Notre hiemchick était d’autant plus impardonnable de s’endormir, que le chemin longeant à gauche les steppes, à droite la base des montagnes, était magnifique. Une bande énorme de pélicans se jouait dans la mer Caspienne avec la grâce, bien entendu, d’une bande de pélicans. Tout à coup un grand trouble se manifesta parmi les estimables volatiles qui la composaient ; leur vol, d’habitude si grave, devint désordonné ; au lieu de raser l’eau, comme c’est leur coutume, ils montèrent dans le ciel en poussant de grands cris. Cette manœuvre méritait attention. Je m’acharnai à regarder de leur côté, et avec l’œil d’un chasseur, je découvris deux ou trois points noirs presque imperceptibles : ces deux ou trois points noirs étaient cause de toute la révolution.

Les points noirs étaient des faucons qui, à deux ou trois, donnaient la chasse à une centaine de pélicans, lesquels avaient eu la mauvaise idée de prendre le large et de se lancer vers l’orient.

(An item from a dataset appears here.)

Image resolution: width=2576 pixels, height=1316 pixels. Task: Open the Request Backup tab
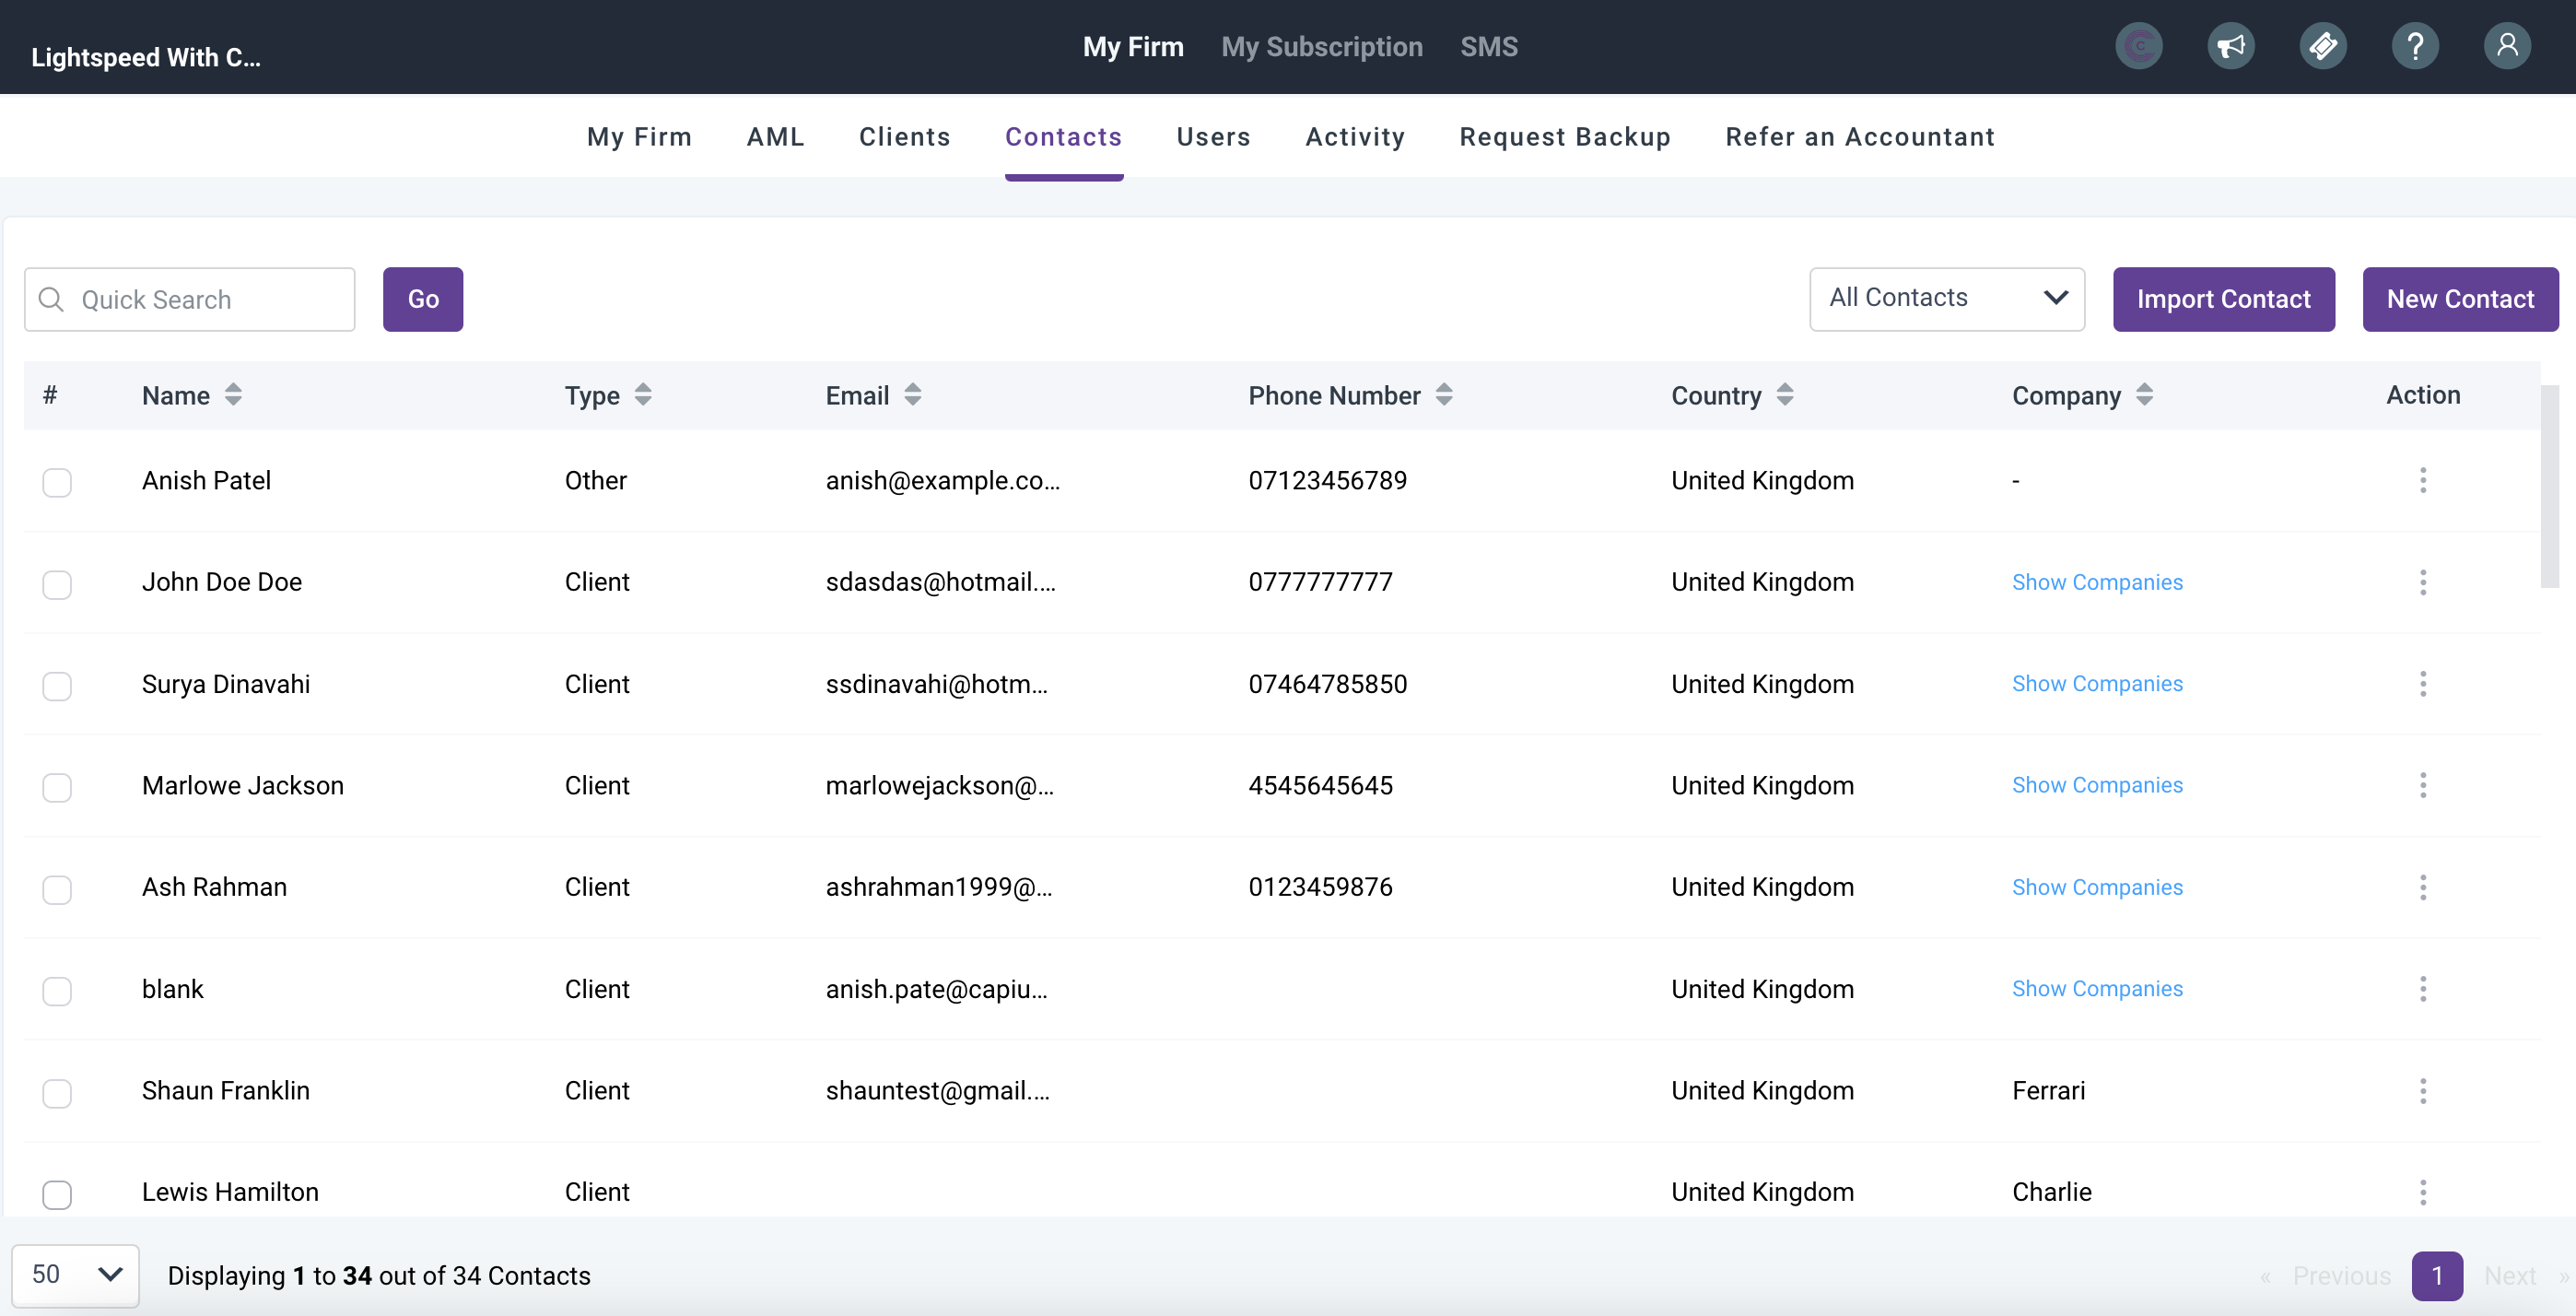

Bientôt les points noirs disparurent tout à fait, et les taches blanches furent seules visibles entre le double azur du ciel et de la mer. Pendant quelque temps encore, elles allèrent s’amoindrissant comme des flocons de neige qui fondent, et enfin elles s’évanouirent dans l’air.

Notre escorte fit à peu près comme les pélicans.

En sortant de Derbent, nous avions cinquante miliciens et six Cosaques de la ligne. Quelques-uns de ces miliciens, qui portent, non pas un uniforme, mais des costumes de fantaisie, étaient d’un pittoresque achevé. Chez les Tatars, tout est pour les armes : tel des hommes de notre escorte, dont les habits étaient en haillons, avait une ceinture de cinquante roubles, un kangiar et une schaska de cent, et une cartouchière de vingt-cinq.

À la seconde station, c’est-à-dire à Koulazé, notre escorte n’était plus que de quinze miliciens et de trois Cosaques.

Au reste, la première escorte était purement et simplement une escorte d’honneur ; de Derbent à Bakou, quoiqu’on longe toute la ligne lesguienne, dans laquelle on est entré un peu au-dessus du village d’Andrew, on ne court aucun risque, ce qui n’empêche pas les voyageurs indigènes de voyager armés jusqu’aux dents, et les voyageurs étrangers, quand on ne les décore pas d’une escorte, d’attendre, comme on dit, l’occasion.